[Begin TEXT BLOCK]

Migrants at the checkpoint in Alakurtti, Kandalaksha district, on their way to the Salla checkpoint on the Russian-Finnish border. Lev Fedoseev / TASS

Another migration crisis is rumbling on Europe’s borders. After a weeks-long trickle, the number of people trying to enter Finland and Estonia illegally suddenly spiked this month, prompting Finland to close its eastern border entirely. Blame has been placed squarely on one country’s shoulders: Russia.

Last week, Estonian Defense Minister Hanno Pevkur described a “fully state-orchestrated” operation by Moscow, which he said was weaponizing immigration. Latvia’s Defense Minister, Andris Sprūds, took it a step further, accusing President Vladimir Putin of acting as the “puppet master” behind it all.

The reasons why Moscow is doing this are clear. Amid soaring tensions with the West over Ukraine, it is delivering on its threat of retaliation against Finland for joining NATO, while Estonia is in the firing line for its staunch support of Kyiv. This looming instability on the EU’s eastern frontier will likely be felt in capitals across the continent, as well as in the European Parliament.

[End TEXT BLOCK]
[Begin RAW DATA]

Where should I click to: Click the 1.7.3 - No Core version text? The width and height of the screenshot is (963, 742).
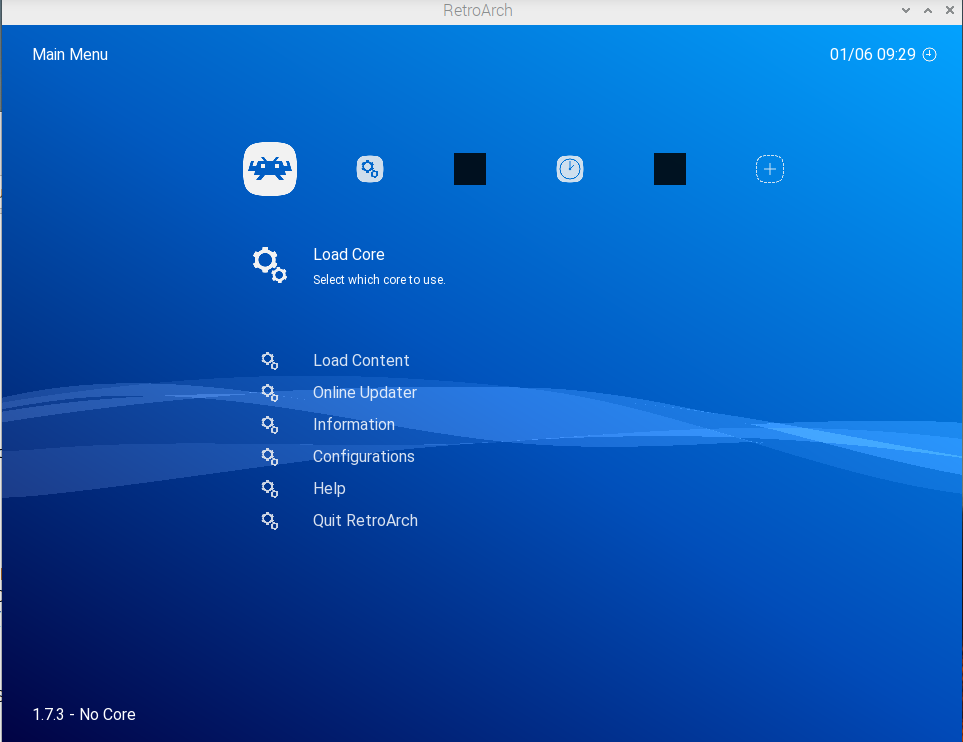click(x=84, y=715)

[End RAW DATA]

# AIM
In the text about the migration crisis on Finland's eastern border, who accused President Vladimir Putin of acting as the "puppet master"?

# REPLY
Latvia's Defense Minister, Andris Sprūds.